[Babase] Question about file upload

Karl O. Pinc kop at meme.com
Mon Mar 23 14:43:01 EDT 2009


Jeanne,

We're looking at maybe $500 for option 2 and maybe
$175 for option 1.  Option 2 gives us more space and
makes the system faster for big queries.  Option 1
puts us back where we were before the drive went out.

Ryan can get quotes on either or both options.
What would you like him to do?

Ryan, see below.

On 03/23/2009 11:44:33 AM, Ryan Hardy wrote:
> On Mar 18, 2009, at 10:33 PM, Karl O. Pinc wrote:
> 
>> We do want to retain that setup.  It's what's saved us now.
> 
> I concur; I just wasn't sure that any new space would need that level  
> of redundancy.
> 
>> If we could it'd be good to do raid 0 over raid 1,
>> (raid 1+0) so we can take advantage of all the spindles.
>> I'm not heavy into md so I don't know if this is feasible
>> without a full restore.
> 
> I'll have to look into it.

FYI, here's the current layout:

10K RPM LVD320 SCSI drives
sda -\/->md0 ---> /boot (300MB)
sdb -/\->md1 ---> Vol0 (68GB) ---> LV00 / (16GB)
                               \--> LV01 /var/lib/pgsql (the db) (50GB)
                                \-> LV01 swap (1.6G)

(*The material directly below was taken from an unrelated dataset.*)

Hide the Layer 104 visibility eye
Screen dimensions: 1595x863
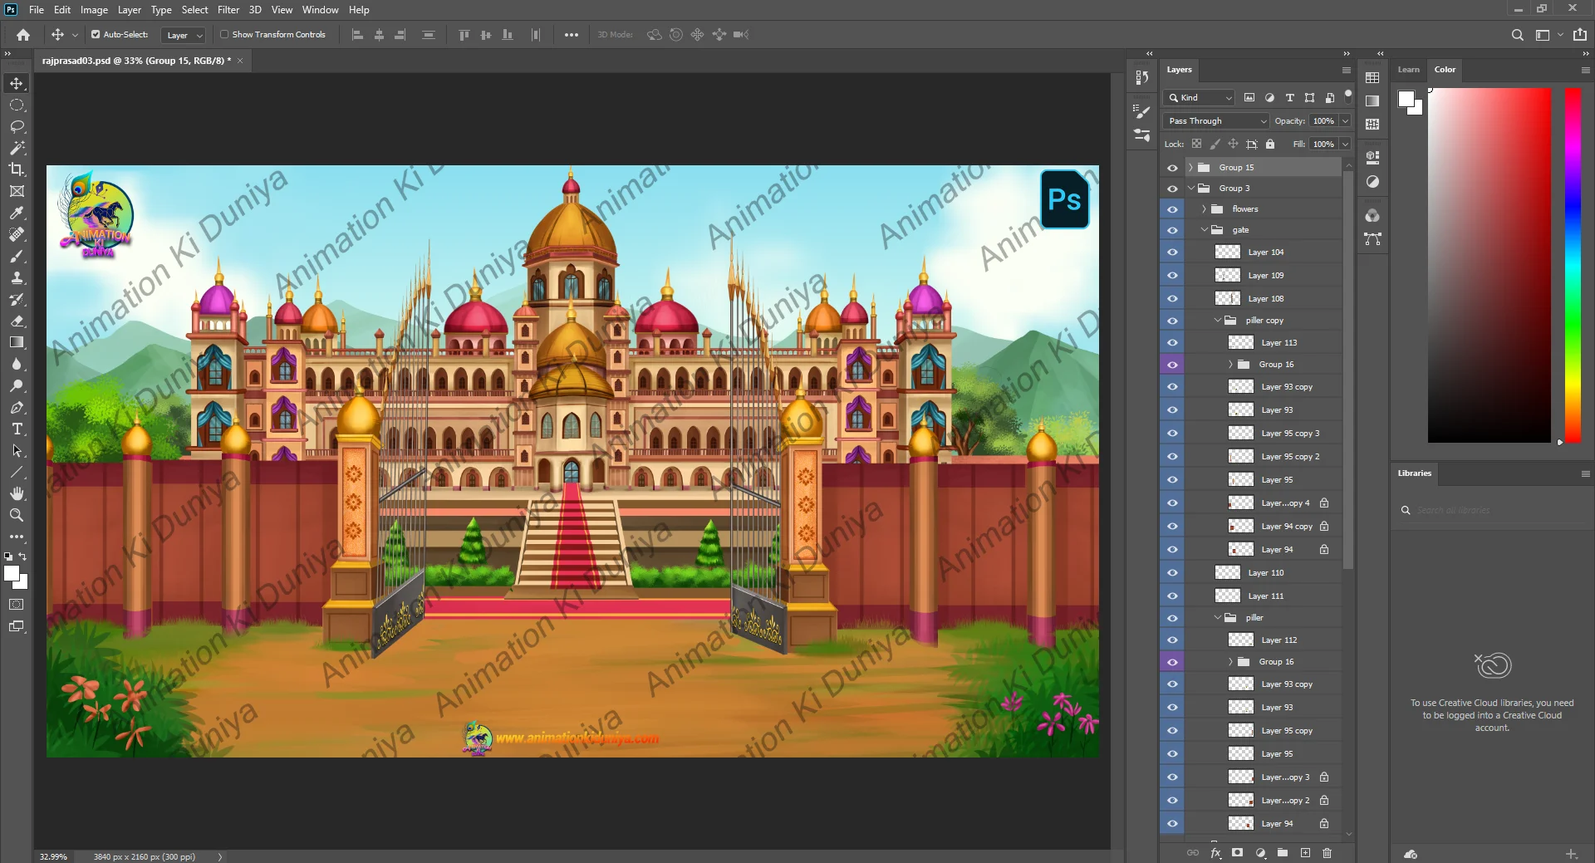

10K RPM LVD160 SCSI drive(s)
sdc --->md2 ---> /Vol1 (68GB) ---> LV20 /disk
(sdd)-/

(sdd is dead and gone)


> 
> You're correct (it was something I noticed myself).  I believe two of  
> the drives (the two forming the pair that hosts the OS) are 320's,  
> but the two that belong to the pair in which the failure occurred are  
> 160's.
> 
>> I would think twice what we've got would be plenty.
>> I don't know.  It depends on the money and what's
>> coming down the pike in terms of data requirements.
>> (This mention of 15GB came out of the blue.)
> 
> Ok.  Here are a few ideas.  Let me know which you would be happy  
> with, Karl, and I will get quotes:

Let's wait for Jeanne's response to the above.
(Or if Susan chimes in.)


> There are, of course, further options.  If you want me to put  
> together a quote to implement the raid 1+0 idea, I can do that too.   
> I'm not too familiar with the application/server usage in general, so  
> I'm not sure what sort of performance requirements various pieces  
> have.

It's a database, so when it's running right it's cpu bound but
when we've big queries we go IO bound.

I'm thinking the right thing to do is to get 2 new fast drives
and raid 1 them.  Then we want to take the existing /var/lib/pgsql
storage stripe (raid0) it using the new drives and the currently
allocated storage  This would put the db on 4 spindles so we could
get up to 320Mbps sustained data transfer rates off the drives
when hitting the db.  At least if we get the stripe size
and readahead configured right.  Mostly when we're slow
it's a single query that's the problem so we'd want to focus
on single query performance rather than multi-user
performance.  (Which is the harder option.)
I don't know all the specs but my guess
is that at the moment we're probably getting half of 320Mbps
sustained data transfer at
best.  4 spindles are better than 2 in this regard.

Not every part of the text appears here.